春いちばん、蕗の薹(フキノトウ)。

江戸っ子はほろ苦くて、えぐ味があって、土の匂いのする山菜が大好き。
その末裔である私も大好物です。
何故なら、我思うに、約400年前に江戸の町が作られ、そこに呼ばれて住み着くようになった江戸っ子たちは「自分の土地」を持つなんて考えたこともない民でした。

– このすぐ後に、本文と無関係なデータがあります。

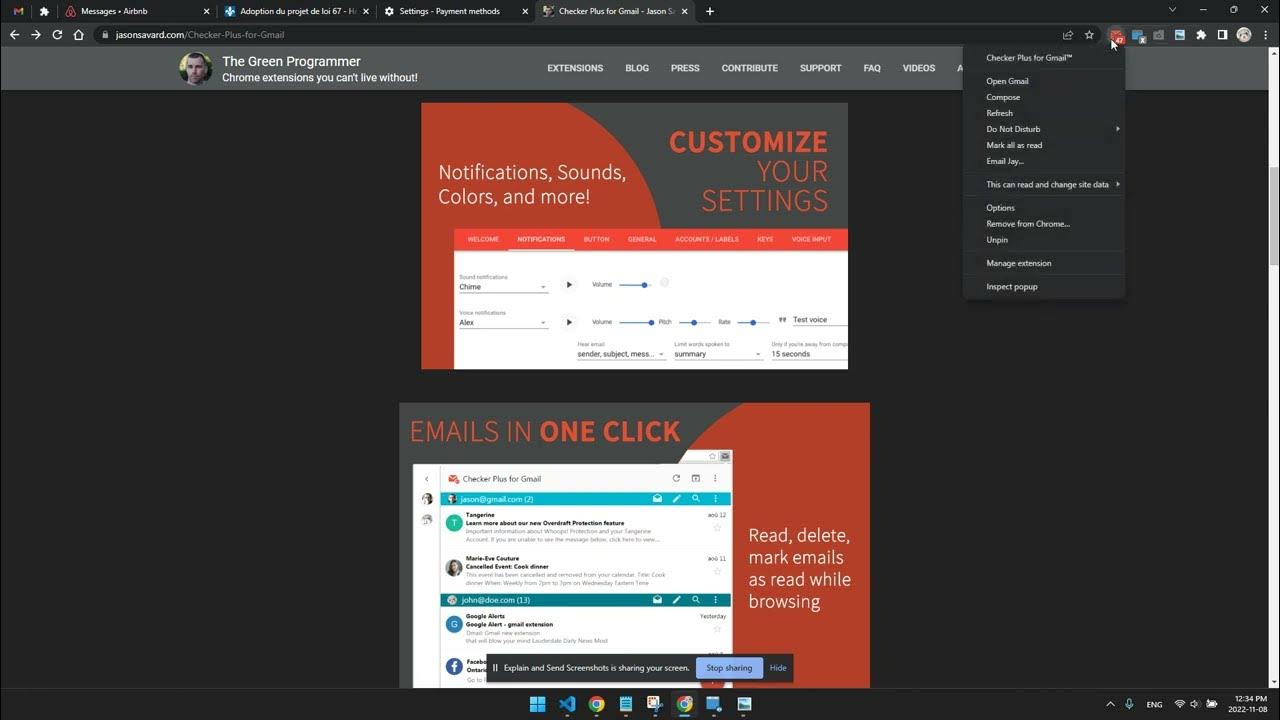Viewport: 1280px width, 720px height.
Task: Expand hidden icons chevron in the taskbar
Action: pos(1110,704)
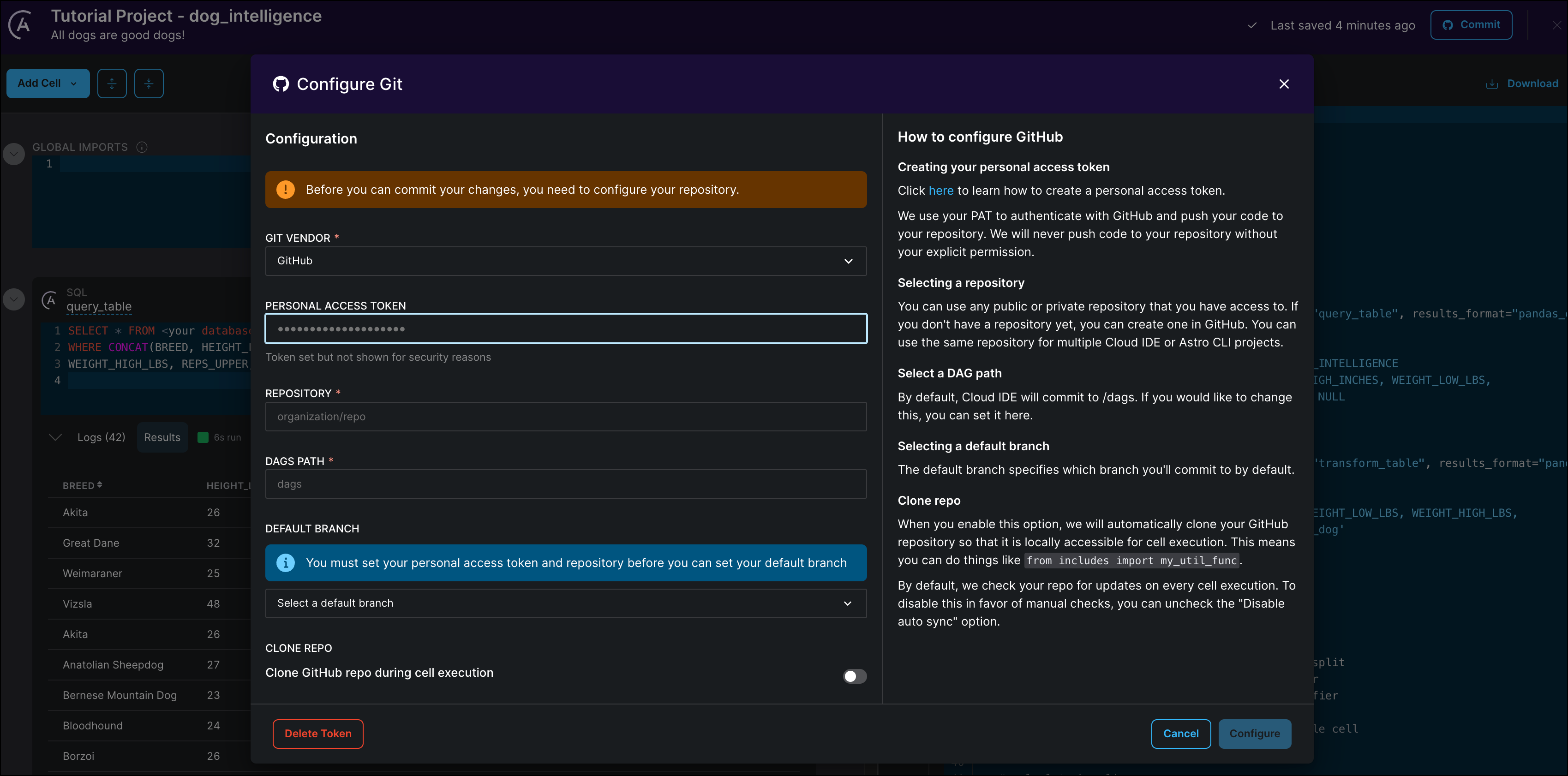Open the personal access token help link 'here'
Screen dimensions: 1568x776
point(941,191)
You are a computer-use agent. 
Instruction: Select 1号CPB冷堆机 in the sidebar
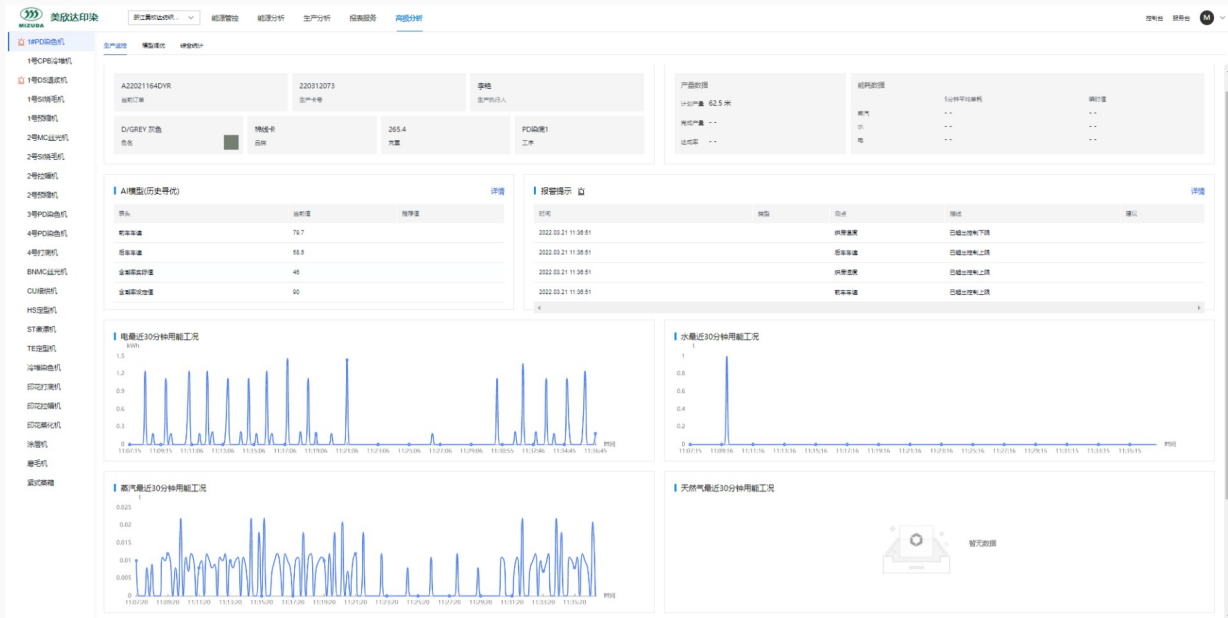pyautogui.click(x=49, y=61)
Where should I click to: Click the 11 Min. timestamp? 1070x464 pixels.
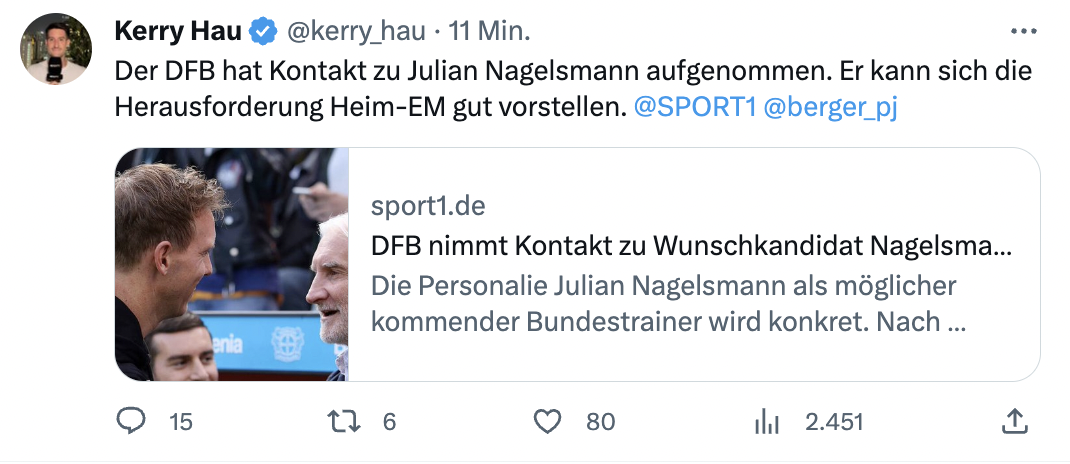click(x=489, y=31)
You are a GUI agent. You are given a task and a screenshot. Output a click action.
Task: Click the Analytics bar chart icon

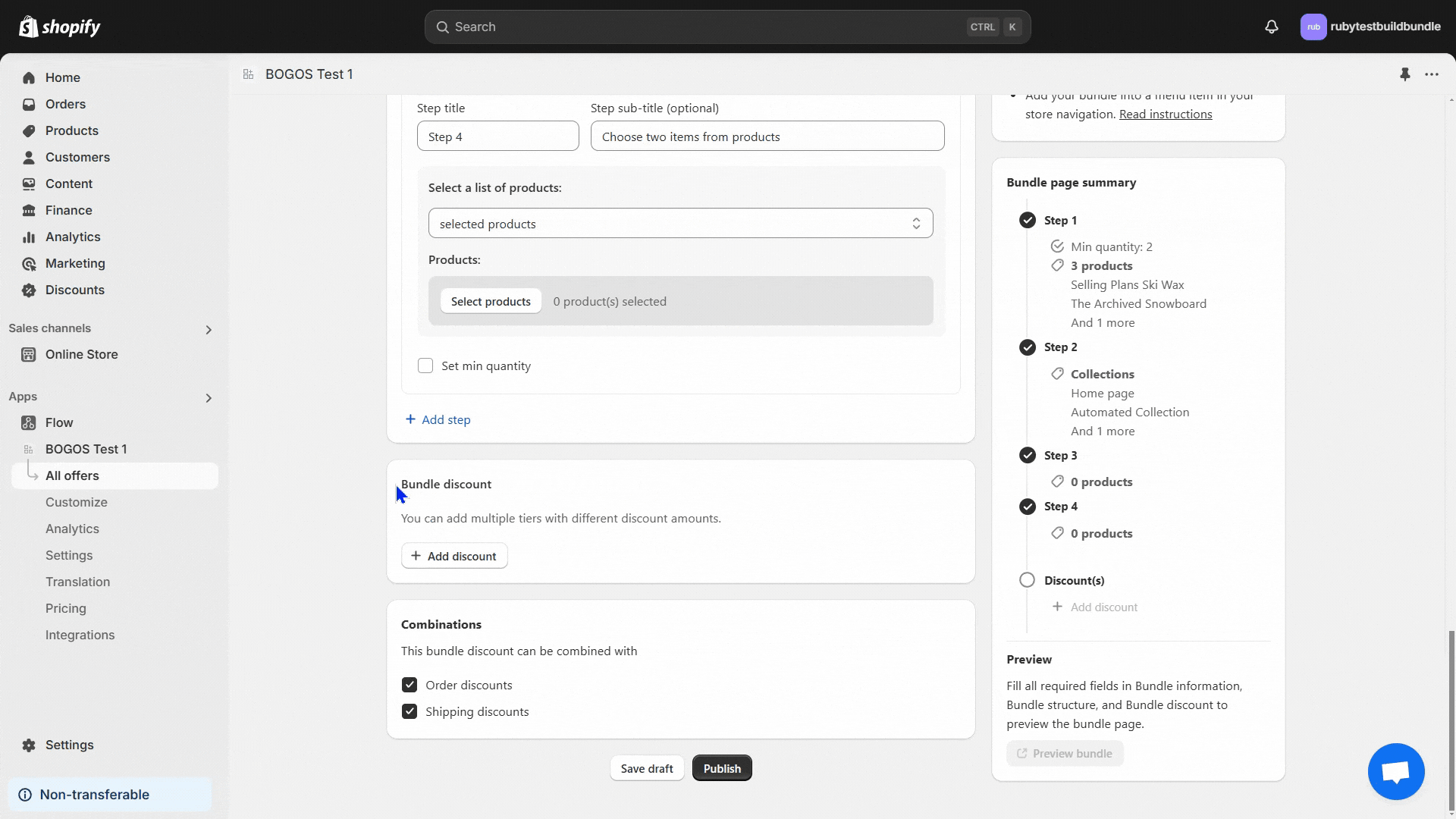[x=29, y=237]
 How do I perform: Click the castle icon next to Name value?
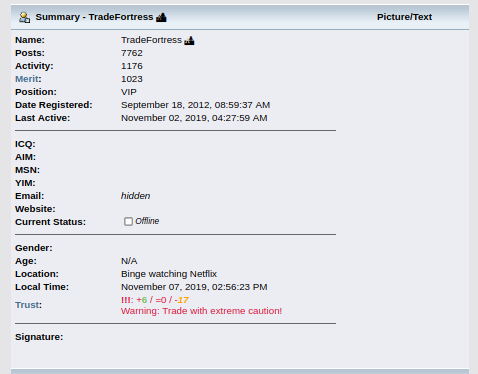click(189, 41)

どんなものであれ「持つ(所有する)」ことが似合わない連中でしたから。
でも、そんな民にだって幼いころに育った土地の記憶はあったはず。
その地面から切り離されて100万都市江戸に来たわけで、それでも彼らの中に残っていた「あらかじめ失われた土地の記憶」が苦くて土の匂いのする食材に、本能的な郷愁をおぼえたのではないでしょうか。
私の伯母の末期の一食も「どぜう汁」だったし。


そんな春の山菜で、まず最初に食すのはフキノトウ。
土を払い、アクなんか気にせずに手早くみじん切り。
油で炒め、酒・醤油で味付けるだけの一品。
ごはんにも酒の肴にも合うし、これを酢飯に混ぜこんだおいなりさんもおいしーい。


もう一品は味噌汁。
昆布か煮干しで出汁をとり、ざっくりした風味の味噌をとく。
その間に2人分なら3個ほどのフキノトウを手早くみじん切りにして、味噌汁の煮えばなにパッと入れ蓋をしてすぐに火を消す。5〜6秒まってできあがり。
この食し方がフキノトウの香りも味も食感もすべて感受できる一品だと、フキノトウフェチの私は思います。